A nurse is caring for a client who has pharyngeal diphtheria. Which of the following types of transmission precautions should the nurse initiate? A. Contact B. Droplet C. Airborne D. Protective

B. Droplet Rationale: Droplet precautions are a requirement for clients who have infections that spread via droplet nuclei that are larger than 5 microns in diameter, including rubella, meningococcal pneumonia, and streptococcal pharyngitis. The nurse should wear a mask when providing care or when within 1 m (3 feet) of the client who has a disorder requiring droplet precautions.

A nurse is initiating a protective environment for a client who has had an allogeneic stem cell transplant. Which of the following precautions should the nurse plan for this client? A. Make sure the client's room has at least six air exchanges per hour B. Make sure the client wears a mask when outside her room if there is construction in the area C. Place the client in a private room with negative-pressure airflow D. Wear an N95 respirator when giving the client direct care

B. Make sure the client wears a mask when outside her room if there is construction in the area Rationale: An allogeneic stem cell transplant compromises the client's immune system, greatly increasing the risk for infection. The client will need protection from breathing in any pathogens in the environment.

A nurse is preparing a change-of-shift report. Which of the following tools or documents should the nurse use to communicate continuity of care? A. Critical pathway B. Situation, background, assessment, and recommendation (SBAR) C. Transfer report D. Medication administration record (MAR)

B. Situation, background, assessment, and recommendation (SBAR) Rationale: SBAR is a communication tool nurses use to relate a client's status during a change-of-shift report

The nurse is caring for a client who is postoperative following a knee arthroplasty and requires the use of thigh-length sequential compression sleeves. Which of the following actions should the nurse take? A. Assist the client into a prone position. B. Place a sleeve over the top of each leg with the opening at the knee C. Make sure two fingers can fit under the sleeves. D. Set the ankle pressure at 65 mm Hg.

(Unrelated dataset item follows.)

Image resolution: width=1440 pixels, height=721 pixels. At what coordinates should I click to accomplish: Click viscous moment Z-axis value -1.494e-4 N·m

C. Make sure two fingers can fit under the sleeves. Rationale: The nurse should ensure that there is enough space for two fingers to fit under the sleeve because any less space between the sleeves and the legs can inhibit circulation when the sleeves inflate.

A nurse is caring for a client who is postoperative and is exhibiting signs of hemorrhagic shock. The nurse notifies the surgeon, who tells the nurse to continue to measure the client's vital signs every 15 min and to report back in 1 hr. Which of the following actions should the nurse take next? A. Document the provider's statement in the medical record B. Complete an incident report C. Consult the facility's risk manage D. Notify the nursing manager

D. Notify the nursing manager Rationale: The greatest risk to the client is nor receiving timely intervention for a deterioration in physiological status; therefore the next action the nurse should take is activate the chain of command to ensure that the client receives the necessary care.